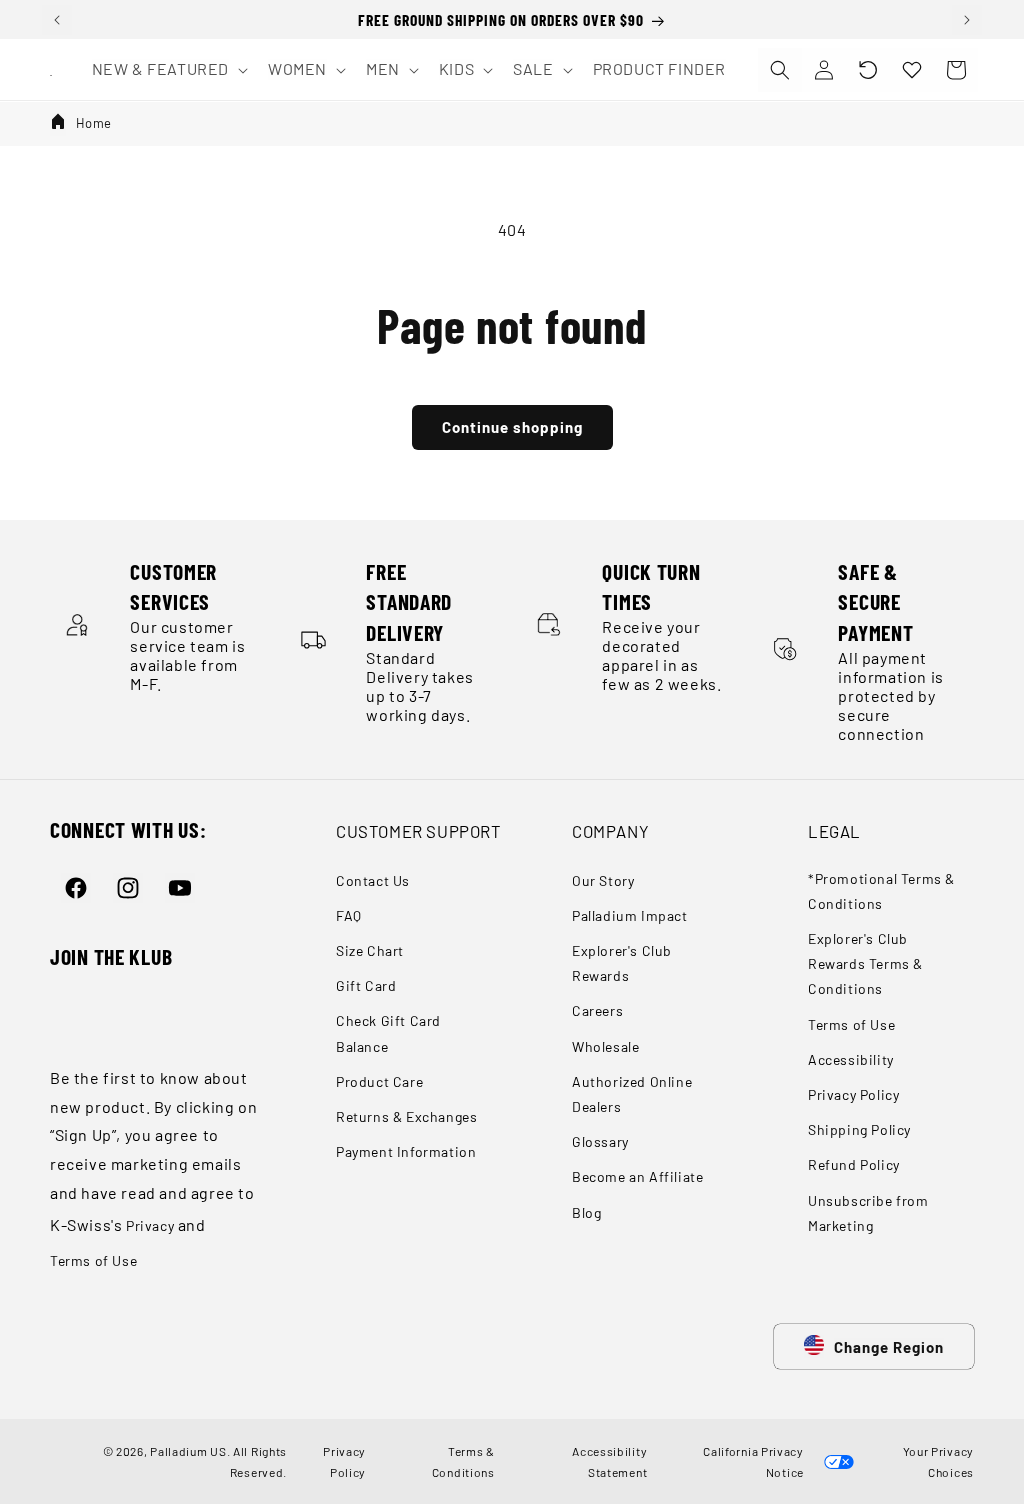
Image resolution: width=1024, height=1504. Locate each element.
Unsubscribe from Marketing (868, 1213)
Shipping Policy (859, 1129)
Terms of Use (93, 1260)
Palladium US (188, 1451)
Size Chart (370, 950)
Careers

◆ Your instructions ◆
Each entry, word for word, belongs in your answer; each picture does not.

◆ Solution ◆
Image resolution: width=1024, height=1504. Locate each element.
Unsubscribe from Marketing (868, 1213)
Shipping Policy (859, 1129)
Terms of Use (93, 1260)
Palladium US (188, 1451)
Size Chart (370, 950)
Careers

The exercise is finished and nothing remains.